• **Trecho do texto**
☆ ☆ ☆ ☆ ☆ ☆ ☆

Emerge destes apontamentos, atenção para que o método da mediação não seja manipulado de forma arbitrária. Neste sentido, Nató (2018)[11] alerta sobre a importância do zelo para que a Mediação não resulte em “controle social” ou um “modo de normalizar acciones, las atividades, “los modos” de aquellos que en mayoría – o com mayor poder – imponen un modelo de convivência basado en la restricción de libertades de los otros”. Portanto, é necessário que mediadores possuam clareza sobre a complexidade dos processos e da construção de saberes. Para que sejam, verdadeiramente, distintos do modelo tradicional que inclui julgamento, ordem e obediência a decisão de um terceiro.

 

4 – CONCLUSÃO

O estudo realizado demonstrou que a abordagem teórica sobre a comunicação no Manual de Mediação de Conflitos, pode demonstrar necessidade de complementação face ao que se espera do Mediador. Por essa razão, pode-se questionar, inclusive, se a carga horária estabelecida para a formação de mediadores produz qualidade e fomenta o desenvolvimento de habilidades conscientes e a serviço da liberdade e da democracia. 

Embora o Manual descreva o foco da formação em competência, considerando processo ininterrupto, válido salientar que a experimentação prática, requer elementos de abordagem teórica. O referencial teórico tende a fornecer clareza da prática e limitação de posturas em respeito aos princípios e valores éticos da mediação. O público usuário deve avaliar o atendimento recebido, como forma participativa na construção democrática dos serviços públicos ofertados. No entanto, o público usuário não dispõe de parâmetros para avaliar o mediador com a responsabilidade sobre sua formação.

Por fim, e não menos importante, se a comunicação do mediador pode influenciar na resolução do conflito tratado, qual pode ser o efeito de um mediador com prática incipentente no processo da mediação de conflitos? Pode se concluir que são necessários treinos simulados de mediação, com orientação e supervisão técnica.

☆ ☆ ☆ ☆ ☆ ☆ ☆

• **Dados fornecidos**

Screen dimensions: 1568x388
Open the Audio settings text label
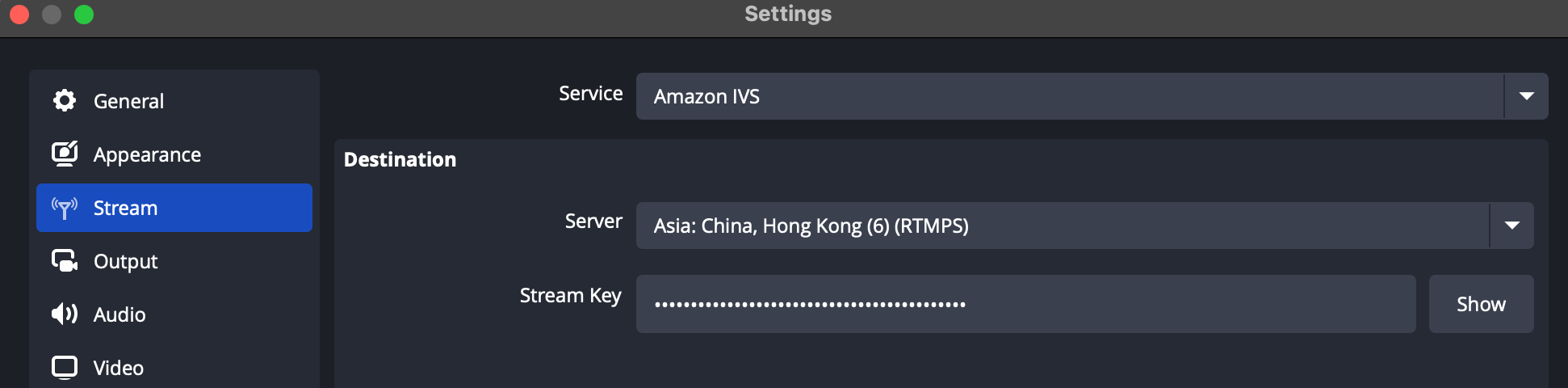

☆ ☆ ☆ ☆ ☆ ☆ ☆

• **Objetivo**
Copie fielmente, do trecho sobre mediação de conflitos acima, tudo o que vai de "4 – CONCLUSÃO" até "e da democracia.".

• **Resposta correta**
4 – CONCLUSÃO

O estudo realizado demonstrou que a abordagem teórica sobre a comunicação no Manual de Mediação de Conflitos, pode demonstrar necessidade de complementação face ao que se espera do Mediador. Por essa razão, pode-se questionar, inclusive, se a carga horária estabelecida para a formação de mediadores produz qualidade e fomenta o desenvolvimento de habilidades conscientes e a serviço da liberdade e da democracia.